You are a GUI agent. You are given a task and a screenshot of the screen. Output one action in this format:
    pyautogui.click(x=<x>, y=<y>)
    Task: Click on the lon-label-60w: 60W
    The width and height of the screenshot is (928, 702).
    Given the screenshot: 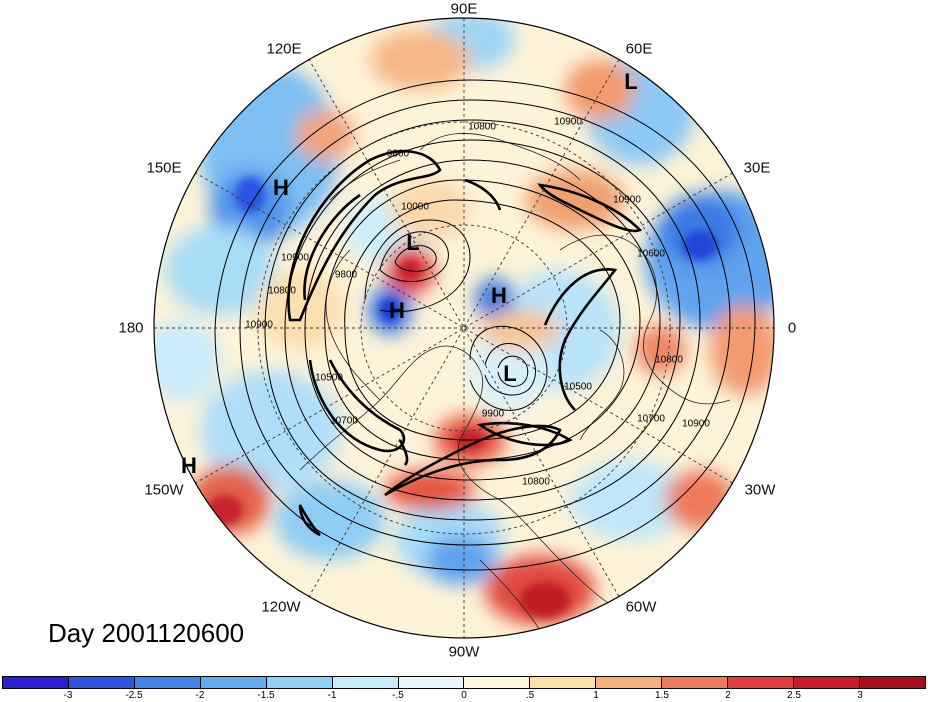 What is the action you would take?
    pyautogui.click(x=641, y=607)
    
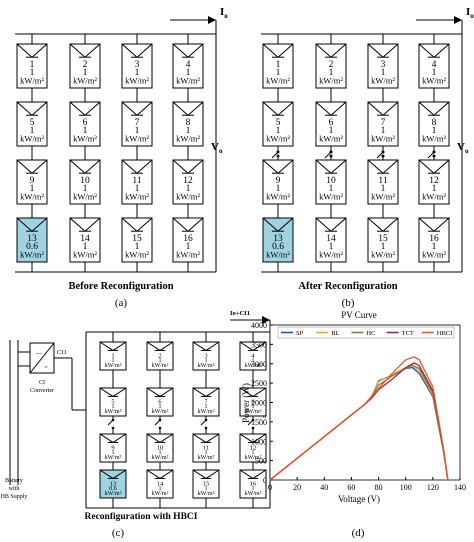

» Work to be completed: Copy out the records word for word from their first line up to and including the line with "The width and".

» Exercise answer:
You are a GUI agent. You are given a task and a screenshot of the screen. Output one action in this format:
    pyautogui.click(x=<x>, y=<y>)
    Task: Click on the lon-label-60w: 60W
    The width and height of the screenshot is (928, 702).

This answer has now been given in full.